**What this task involves:**
Reproduce the material below in full, swapping every "Where should I click to" for "Which spot should I click to" and leaving everything else unchanged.

** START OF Records for this exercise **

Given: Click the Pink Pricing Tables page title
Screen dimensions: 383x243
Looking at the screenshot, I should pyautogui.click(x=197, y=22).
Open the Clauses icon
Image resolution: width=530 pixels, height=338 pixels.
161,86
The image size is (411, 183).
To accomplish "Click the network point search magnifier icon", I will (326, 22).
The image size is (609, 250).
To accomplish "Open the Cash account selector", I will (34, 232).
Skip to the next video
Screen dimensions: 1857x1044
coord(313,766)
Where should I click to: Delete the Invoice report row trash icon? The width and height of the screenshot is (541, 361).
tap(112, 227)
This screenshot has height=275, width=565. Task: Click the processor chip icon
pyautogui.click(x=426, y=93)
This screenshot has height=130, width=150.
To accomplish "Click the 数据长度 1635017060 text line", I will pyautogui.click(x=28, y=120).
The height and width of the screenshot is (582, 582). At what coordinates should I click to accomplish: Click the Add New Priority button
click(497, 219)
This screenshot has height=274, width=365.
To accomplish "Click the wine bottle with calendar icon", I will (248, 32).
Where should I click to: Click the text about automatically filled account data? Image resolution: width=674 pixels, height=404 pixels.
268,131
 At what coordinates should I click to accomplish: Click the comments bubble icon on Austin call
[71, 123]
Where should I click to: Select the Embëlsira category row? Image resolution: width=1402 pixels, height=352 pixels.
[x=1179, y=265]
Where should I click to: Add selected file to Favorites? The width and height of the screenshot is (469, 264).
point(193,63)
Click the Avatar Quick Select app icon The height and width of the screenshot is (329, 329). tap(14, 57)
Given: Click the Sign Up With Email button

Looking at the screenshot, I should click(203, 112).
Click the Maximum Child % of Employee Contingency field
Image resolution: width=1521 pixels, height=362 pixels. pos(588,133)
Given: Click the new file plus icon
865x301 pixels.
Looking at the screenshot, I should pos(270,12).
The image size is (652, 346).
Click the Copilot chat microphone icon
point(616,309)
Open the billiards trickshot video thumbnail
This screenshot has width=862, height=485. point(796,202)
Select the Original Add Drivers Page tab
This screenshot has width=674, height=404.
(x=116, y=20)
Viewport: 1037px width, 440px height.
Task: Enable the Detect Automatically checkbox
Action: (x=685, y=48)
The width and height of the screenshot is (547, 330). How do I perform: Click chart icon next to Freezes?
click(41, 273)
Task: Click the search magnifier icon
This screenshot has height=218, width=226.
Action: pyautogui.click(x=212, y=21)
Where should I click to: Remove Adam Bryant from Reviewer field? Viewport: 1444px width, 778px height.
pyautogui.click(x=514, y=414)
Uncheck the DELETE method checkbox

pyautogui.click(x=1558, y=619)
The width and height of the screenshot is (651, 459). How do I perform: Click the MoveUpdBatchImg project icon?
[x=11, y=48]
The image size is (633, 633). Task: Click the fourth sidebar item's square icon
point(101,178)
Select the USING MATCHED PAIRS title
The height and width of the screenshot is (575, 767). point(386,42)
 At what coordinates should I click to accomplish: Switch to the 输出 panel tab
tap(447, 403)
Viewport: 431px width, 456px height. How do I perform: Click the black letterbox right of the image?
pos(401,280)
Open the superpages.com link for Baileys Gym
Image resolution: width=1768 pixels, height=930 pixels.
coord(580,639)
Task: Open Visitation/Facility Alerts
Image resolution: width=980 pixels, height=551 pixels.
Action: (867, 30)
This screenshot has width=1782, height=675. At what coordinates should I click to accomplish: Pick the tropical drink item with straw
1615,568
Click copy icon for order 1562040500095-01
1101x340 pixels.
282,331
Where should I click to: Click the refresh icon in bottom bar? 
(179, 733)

** END OF Records for this exercise **

**Answer to the exercise:**
Given: Click the Pink Pricing Tables page title
Screen dimensions: 383x243
Looking at the screenshot, I should pyautogui.click(x=197, y=22).
Open the Clauses icon
Image resolution: width=530 pixels, height=338 pixels.
161,86
The image size is (411, 183).
To accomplish "Click the network point search magnifier icon", I will (326, 22).
The image size is (609, 250).
To accomplish "Open the Cash account selector", I will (34, 232).
Skip to the next video
Screen dimensions: 1857x1044
coord(313,766)
Which spot should I click to: Delete the Invoice report row trash icon? The width and height of the screenshot is (541, 361).
tap(112, 227)
This screenshot has height=275, width=565. Task: Click the processor chip icon
pyautogui.click(x=426, y=93)
This screenshot has height=130, width=150.
To accomplish "Click the 数据长度 1635017060 text line", I will pyautogui.click(x=28, y=120).
The height and width of the screenshot is (582, 582). At what coordinates should I click to accomplish: Click the Add New Priority button
click(497, 219)
This screenshot has height=274, width=365.
To accomplish "Click the wine bottle with calendar icon", I will (248, 32).
Which spot should I click to: Click the text about automatically filled account data? Image resolution: width=674 pixels, height=404 pixels.
268,131
 At what coordinates should I click to accomplish: Click the comments bubble icon on Austin call
[71, 123]
Which spot should I click to: Select the Embëlsira category row? Image resolution: width=1402 pixels, height=352 pixels.
[x=1179, y=265]
Which spot should I click to: Add selected file to Favorites? The width and height of the screenshot is (469, 264).
point(193,63)
Click the Avatar Quick Select app icon The height and width of the screenshot is (329, 329). tap(14, 57)
Given: Click the Sign Up With Email button

Looking at the screenshot, I should click(203, 112).
Click the Maximum Child % of Employee Contingency field
Image resolution: width=1521 pixels, height=362 pixels. pos(588,133)
Given: Click the new file plus icon
865x301 pixels.
Looking at the screenshot, I should pos(270,12).
The image size is (652, 346).
Click the Copilot chat microphone icon
point(616,309)
Open the billiards trickshot video thumbnail
This screenshot has width=862, height=485. point(796,202)
Select the Original Add Drivers Page tab
This screenshot has width=674, height=404.
(x=116, y=20)
Viewport: 1037px width, 440px height.
Task: Enable the Detect Automatically checkbox
Action: (x=685, y=48)
The width and height of the screenshot is (547, 330). How do I perform: Click chart icon next to Freezes?
click(41, 273)
Task: Click the search magnifier icon
This screenshot has height=218, width=226.
Action: pyautogui.click(x=212, y=21)
Which spot should I click to: Remove Adam Bryant from Reviewer field? Viewport: 1444px width, 778px height.
pyautogui.click(x=514, y=414)
Uncheck the DELETE method checkbox

pyautogui.click(x=1558, y=619)
The width and height of the screenshot is (651, 459). How do I perform: Click the MoveUpdBatchImg project icon?
[x=11, y=48]
The image size is (633, 633). Task: Click the fourth sidebar item's square icon
point(101,178)
Select the USING MATCHED PAIRS title
The height and width of the screenshot is (575, 767). point(386,42)
 At what coordinates should I click to accomplish: Switch to the 输出 panel tab
tap(447, 403)
Viewport: 431px width, 456px height. How do I perform: Click the black letterbox right of the image?
pos(401,280)
Open the superpages.com link for Baileys Gym
Image resolution: width=1768 pixels, height=930 pixels.
coord(580,639)
Task: Open Visitation/Facility Alerts
Image resolution: width=980 pixels, height=551 pixels.
Action: (867, 30)
This screenshot has width=1782, height=675. At what coordinates should I click to accomplish: Pick the tropical drink item with straw
1615,568
Click copy icon for order 1562040500095-01
1101x340 pixels.
282,331
Which spot should I click to: Click the refresh icon in bottom bar? 
(179, 733)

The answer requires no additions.